Alt did not have a permit to discharge under the CWA.
She did have management practices and procedures in place to reduce manure and litter from getting into her farmyard. It was the runoff that caused EPA to assert its authority over Alt’s farmyard by issuing its “Findings of Violation and Order for Compliance.” The order stated:
• Alt’s operation was in fact a CAFO, and
• Alt’s operation “has discharged pollutants from man-made ditches via sheet flow to Mudlick Run during rain events generating enough runoff without having obtained a National Pollutant Discharge Elimination System permit.” To read more on the NPDES permit, see my blog post at http://www.aglaw.umd.edu/blog/rose-acre-farms-wins-long-battle-with-nc-regulators-over-air-emissions?rq=waters%20of%20the%20us.
It was on these two facts that EPA concluded Alt violated the CWA and EPA could bring a civil action against her where Alt would be subject to a fine of up to $37,500 per day.
Alt filed a civil action on June 14, 2012 seeking declaratory and other relief due to EPA’s issuance of a Nov. 14, 2011, “Findings of Violation and Order for Compliance” under the CWA. Basically, Alt was asking the court to make a statement on her behalf regarding the EPA order. On March 12, 2013, the EPA moved to dismiss Alt’s case as moot.
The EPA’s motion was denied on April 22, 2013. During 2013, both parties submitted motions and cross-motions for summary judgment, which is what brings us to the court’s decision that set precedent for animal feeding operations today.
The main issue in the lawsuit was whether the precipitation-caused runoff of litter and manure from the farmyard “agricultural stormwater” discharge was exempt from the CWA’s permit requirement.
More specifically, the concern was whether the pollutants which found their way to Alt’s farmyard from the poultry house through the ventilation fans, were exempt from the CWA’s permit requirement.
Before we look at each party’s arguments, it is important to note that the 2003 CAFO rule was upheld by the Second Circuit in Waterkeeper Alliance Inc. v.
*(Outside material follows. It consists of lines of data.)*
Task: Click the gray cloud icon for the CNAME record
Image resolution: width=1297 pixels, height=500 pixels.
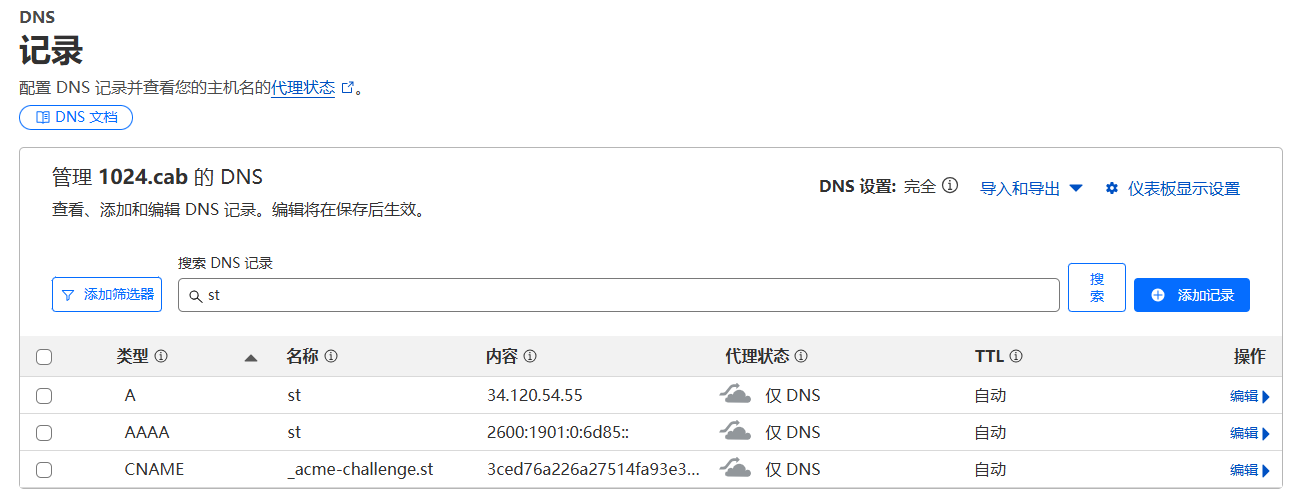Action: pyautogui.click(x=735, y=469)
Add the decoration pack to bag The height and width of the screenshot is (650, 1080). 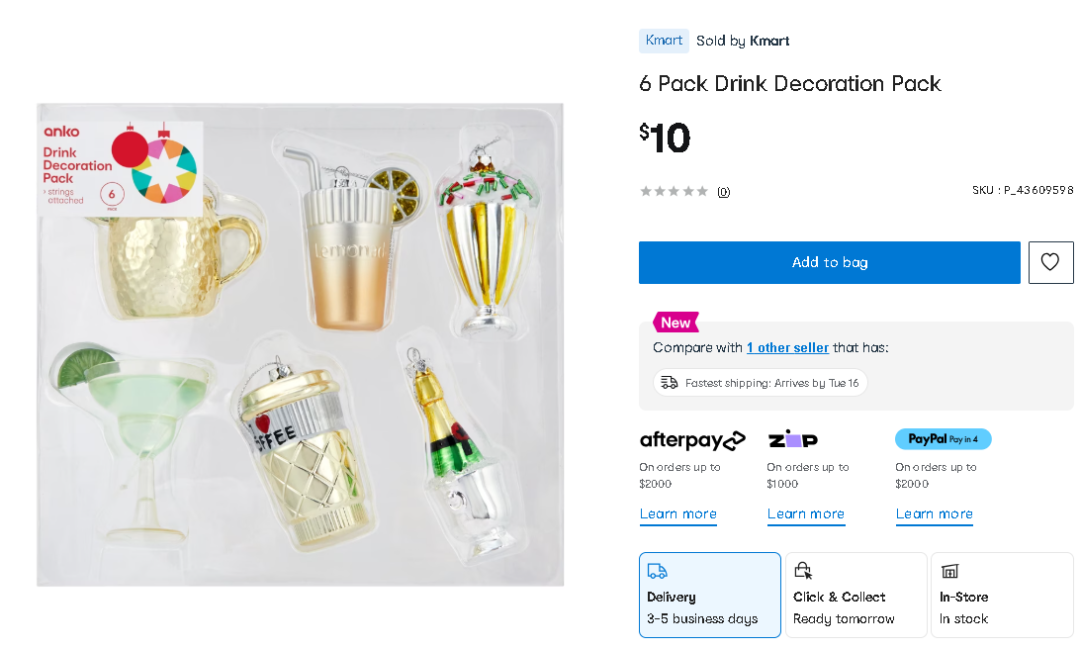click(829, 262)
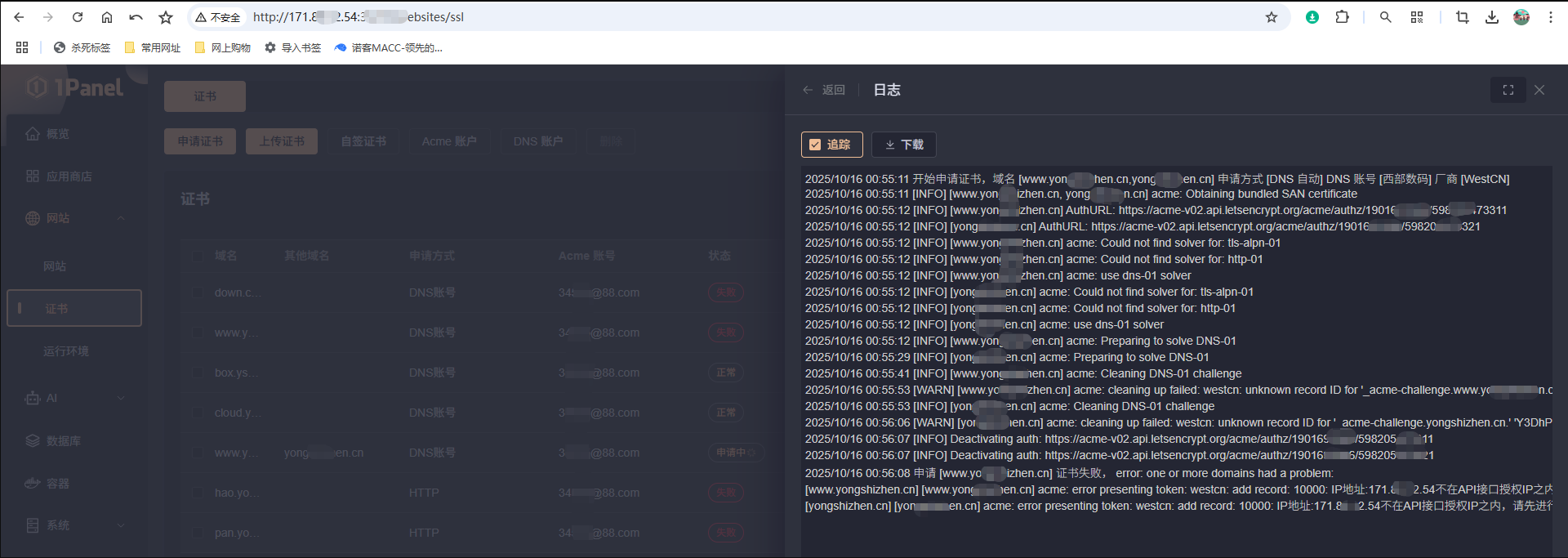The image size is (1568, 558).
Task: Collapse the 网站 sidebar menu
Action: click(121, 218)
EPA, 399 F.3d 486 (2d Cir. 2005) which stated the definition of exempt “agricultural stormwater” was expanded to include land application discharges, if the land application met site-specific nutrient management practices.
EPA argued that the land application area regulations are the exclusive source of the agricultural stormwater exemption and that the agency should receive deference. EPA also asserted that stormwater from a CAFO’s production area does not qualify for the exemption and that Alt’s discharge was industrial in nature, not agricultural.
The court did not agree with EPA’s arguments.
Because Alt’s farmyard is not an area where animals are confined, the court held it was not a production area.
The court also found its interpretation consistent with EPA’s “longstanding interpretation that the agricultural stormwater exemption is inapplicable to runoff from within a confinement area, manure storage area, and similar features deemed to be the CAFO ‘production area.’ ”
In short, the court held the particles that found their way to Alt’s farmyard from the ventilation system were in fact considered “agricultural stormwater” and exempt from the CWA’s CAFO permit.
This decision is important to many livestock operations, not just poultry, because it addresses the issues around ventilation systems and incidental particles finding their way to farmyards which could lead to waterways.
When a farmer is following nutrient management plans and abiding by best management practices, it is difficult to address or control the incidental particles. The court in the Alt case saw that issue, understood the day-to-day operation on the poultry farm, and made a decision impacting all animal-feeding operations.